WHAT IS BEING ASKED
Show each line of the material below that contains the word "will", copied in full.

INFORMATION PROVIDED
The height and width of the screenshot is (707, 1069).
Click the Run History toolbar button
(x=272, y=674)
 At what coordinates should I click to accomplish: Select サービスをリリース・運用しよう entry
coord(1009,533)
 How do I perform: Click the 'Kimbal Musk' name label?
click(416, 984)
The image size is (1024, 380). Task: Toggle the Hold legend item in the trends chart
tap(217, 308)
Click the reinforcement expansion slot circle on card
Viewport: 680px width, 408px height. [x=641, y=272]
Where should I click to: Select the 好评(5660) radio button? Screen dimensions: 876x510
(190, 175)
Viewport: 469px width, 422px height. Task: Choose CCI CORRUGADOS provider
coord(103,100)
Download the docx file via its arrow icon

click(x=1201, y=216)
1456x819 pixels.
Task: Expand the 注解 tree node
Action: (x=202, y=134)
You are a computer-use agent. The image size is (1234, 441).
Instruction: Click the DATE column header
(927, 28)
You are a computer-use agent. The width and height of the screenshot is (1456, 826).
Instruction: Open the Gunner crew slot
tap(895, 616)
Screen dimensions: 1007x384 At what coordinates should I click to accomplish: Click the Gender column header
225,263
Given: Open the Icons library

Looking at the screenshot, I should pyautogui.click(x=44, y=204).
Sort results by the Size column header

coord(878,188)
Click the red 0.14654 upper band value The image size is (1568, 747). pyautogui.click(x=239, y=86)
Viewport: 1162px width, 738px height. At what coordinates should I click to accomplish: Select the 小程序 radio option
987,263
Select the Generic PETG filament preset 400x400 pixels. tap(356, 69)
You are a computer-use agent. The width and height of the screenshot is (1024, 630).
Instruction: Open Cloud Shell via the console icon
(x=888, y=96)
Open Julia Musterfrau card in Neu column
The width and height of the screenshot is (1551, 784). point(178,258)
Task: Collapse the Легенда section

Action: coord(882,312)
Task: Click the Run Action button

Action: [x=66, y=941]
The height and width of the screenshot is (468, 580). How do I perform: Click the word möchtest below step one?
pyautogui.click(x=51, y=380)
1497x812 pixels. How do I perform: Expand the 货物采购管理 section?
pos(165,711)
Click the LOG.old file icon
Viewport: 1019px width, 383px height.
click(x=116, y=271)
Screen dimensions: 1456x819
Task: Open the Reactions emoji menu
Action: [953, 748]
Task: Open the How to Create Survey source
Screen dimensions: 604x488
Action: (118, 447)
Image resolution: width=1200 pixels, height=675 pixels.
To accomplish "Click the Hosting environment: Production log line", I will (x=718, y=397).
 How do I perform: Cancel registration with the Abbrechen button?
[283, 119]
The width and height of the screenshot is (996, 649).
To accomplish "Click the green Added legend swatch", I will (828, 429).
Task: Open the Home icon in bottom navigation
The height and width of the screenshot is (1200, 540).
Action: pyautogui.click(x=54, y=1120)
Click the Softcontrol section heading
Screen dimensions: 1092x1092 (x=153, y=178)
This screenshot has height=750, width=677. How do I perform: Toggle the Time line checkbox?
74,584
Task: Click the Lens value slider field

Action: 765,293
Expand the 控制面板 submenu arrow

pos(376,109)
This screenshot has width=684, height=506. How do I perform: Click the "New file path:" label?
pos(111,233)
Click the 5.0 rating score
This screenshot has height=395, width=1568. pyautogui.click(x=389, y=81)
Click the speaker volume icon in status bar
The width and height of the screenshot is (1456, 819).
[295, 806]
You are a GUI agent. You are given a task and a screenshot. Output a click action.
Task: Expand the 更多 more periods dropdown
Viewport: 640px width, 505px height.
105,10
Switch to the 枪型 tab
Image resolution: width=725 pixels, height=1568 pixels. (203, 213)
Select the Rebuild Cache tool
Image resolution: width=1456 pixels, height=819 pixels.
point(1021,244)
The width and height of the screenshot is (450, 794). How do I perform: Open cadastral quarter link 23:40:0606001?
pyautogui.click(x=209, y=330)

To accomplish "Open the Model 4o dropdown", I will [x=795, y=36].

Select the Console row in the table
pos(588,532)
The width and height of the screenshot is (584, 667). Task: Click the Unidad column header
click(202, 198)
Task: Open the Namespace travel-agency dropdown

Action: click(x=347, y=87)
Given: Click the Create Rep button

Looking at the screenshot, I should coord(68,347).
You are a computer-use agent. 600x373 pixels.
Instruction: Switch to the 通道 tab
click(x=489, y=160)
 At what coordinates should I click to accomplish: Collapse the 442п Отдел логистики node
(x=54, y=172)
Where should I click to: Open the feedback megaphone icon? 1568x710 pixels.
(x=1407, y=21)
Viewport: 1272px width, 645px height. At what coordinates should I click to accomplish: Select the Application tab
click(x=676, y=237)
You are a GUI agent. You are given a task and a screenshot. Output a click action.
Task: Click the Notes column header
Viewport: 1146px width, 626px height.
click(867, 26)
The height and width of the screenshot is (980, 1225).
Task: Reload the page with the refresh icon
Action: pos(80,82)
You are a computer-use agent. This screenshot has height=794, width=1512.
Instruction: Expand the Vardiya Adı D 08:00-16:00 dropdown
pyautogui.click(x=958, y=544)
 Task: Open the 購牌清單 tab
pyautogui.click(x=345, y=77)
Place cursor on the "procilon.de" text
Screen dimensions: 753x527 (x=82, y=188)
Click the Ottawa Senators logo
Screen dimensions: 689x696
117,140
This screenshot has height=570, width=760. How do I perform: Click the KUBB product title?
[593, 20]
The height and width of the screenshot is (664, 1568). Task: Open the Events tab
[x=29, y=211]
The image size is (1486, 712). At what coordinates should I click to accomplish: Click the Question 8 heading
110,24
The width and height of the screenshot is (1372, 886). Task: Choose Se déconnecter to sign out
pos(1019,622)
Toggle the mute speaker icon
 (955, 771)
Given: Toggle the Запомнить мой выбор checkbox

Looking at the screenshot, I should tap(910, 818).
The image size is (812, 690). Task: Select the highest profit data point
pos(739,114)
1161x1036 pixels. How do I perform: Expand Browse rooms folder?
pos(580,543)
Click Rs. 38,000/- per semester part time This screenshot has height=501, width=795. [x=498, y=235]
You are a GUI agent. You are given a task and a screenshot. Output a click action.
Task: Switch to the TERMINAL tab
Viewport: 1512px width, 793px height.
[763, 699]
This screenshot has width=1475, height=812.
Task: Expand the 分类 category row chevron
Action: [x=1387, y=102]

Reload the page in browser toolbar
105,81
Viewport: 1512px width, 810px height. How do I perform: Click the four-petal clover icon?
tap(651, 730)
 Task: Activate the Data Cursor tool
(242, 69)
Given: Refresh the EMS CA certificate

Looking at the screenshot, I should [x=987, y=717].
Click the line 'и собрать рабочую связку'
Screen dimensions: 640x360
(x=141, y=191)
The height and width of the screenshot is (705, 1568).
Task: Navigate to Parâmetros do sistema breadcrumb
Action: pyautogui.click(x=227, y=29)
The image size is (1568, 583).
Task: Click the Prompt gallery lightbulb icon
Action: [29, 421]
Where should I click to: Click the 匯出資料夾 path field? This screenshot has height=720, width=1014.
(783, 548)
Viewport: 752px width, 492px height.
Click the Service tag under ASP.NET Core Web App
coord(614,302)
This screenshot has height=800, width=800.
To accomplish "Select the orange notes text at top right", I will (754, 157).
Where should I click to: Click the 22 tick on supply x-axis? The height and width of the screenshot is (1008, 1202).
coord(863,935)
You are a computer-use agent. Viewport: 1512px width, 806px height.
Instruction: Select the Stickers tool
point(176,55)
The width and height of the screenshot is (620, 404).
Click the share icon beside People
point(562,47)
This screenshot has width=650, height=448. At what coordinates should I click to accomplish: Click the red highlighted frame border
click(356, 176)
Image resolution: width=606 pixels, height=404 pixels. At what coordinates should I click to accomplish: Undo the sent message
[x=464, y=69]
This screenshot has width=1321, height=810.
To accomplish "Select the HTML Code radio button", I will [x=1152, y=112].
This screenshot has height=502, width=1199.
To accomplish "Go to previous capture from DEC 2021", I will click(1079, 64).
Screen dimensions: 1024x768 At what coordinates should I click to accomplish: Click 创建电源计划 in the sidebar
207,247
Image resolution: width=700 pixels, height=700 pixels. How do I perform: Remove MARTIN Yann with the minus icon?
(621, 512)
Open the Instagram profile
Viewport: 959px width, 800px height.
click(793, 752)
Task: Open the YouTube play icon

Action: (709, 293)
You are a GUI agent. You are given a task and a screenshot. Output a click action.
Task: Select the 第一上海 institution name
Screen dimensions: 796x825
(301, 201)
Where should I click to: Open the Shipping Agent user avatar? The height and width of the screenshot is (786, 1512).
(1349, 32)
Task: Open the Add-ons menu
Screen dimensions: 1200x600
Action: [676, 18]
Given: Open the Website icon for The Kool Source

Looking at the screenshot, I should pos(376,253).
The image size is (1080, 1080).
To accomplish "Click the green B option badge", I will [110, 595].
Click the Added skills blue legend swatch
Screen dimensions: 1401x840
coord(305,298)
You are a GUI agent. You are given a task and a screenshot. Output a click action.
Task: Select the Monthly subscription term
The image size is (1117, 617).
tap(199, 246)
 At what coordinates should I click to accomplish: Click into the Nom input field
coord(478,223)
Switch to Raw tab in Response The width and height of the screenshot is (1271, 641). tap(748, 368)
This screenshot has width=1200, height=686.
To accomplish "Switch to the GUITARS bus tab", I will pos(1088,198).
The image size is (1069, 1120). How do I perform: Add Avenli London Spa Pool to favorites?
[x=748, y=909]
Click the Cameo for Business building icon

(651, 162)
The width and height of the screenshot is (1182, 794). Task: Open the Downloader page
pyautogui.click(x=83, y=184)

TASK OUTPUT
To accomplish "Click the Hosting environment: Production log line", I will (x=718, y=397).
To accomplish "Click the green Added legend swatch", I will (828, 429).
To accomplish "Open the Model 4o dropdown", I will [x=795, y=36].
To accomplish "Select the orange notes text at top right", I will (754, 157).
To accomplish "Select the HTML Code radio button", I will [x=1152, y=112].
To accomplish "Go to previous capture from DEC 2021", I will click(1079, 64).
To accomplish "Click the green B option badge", I will [110, 595].
To accomplish "Switch to the GUITARS bus tab", I will pos(1088,198).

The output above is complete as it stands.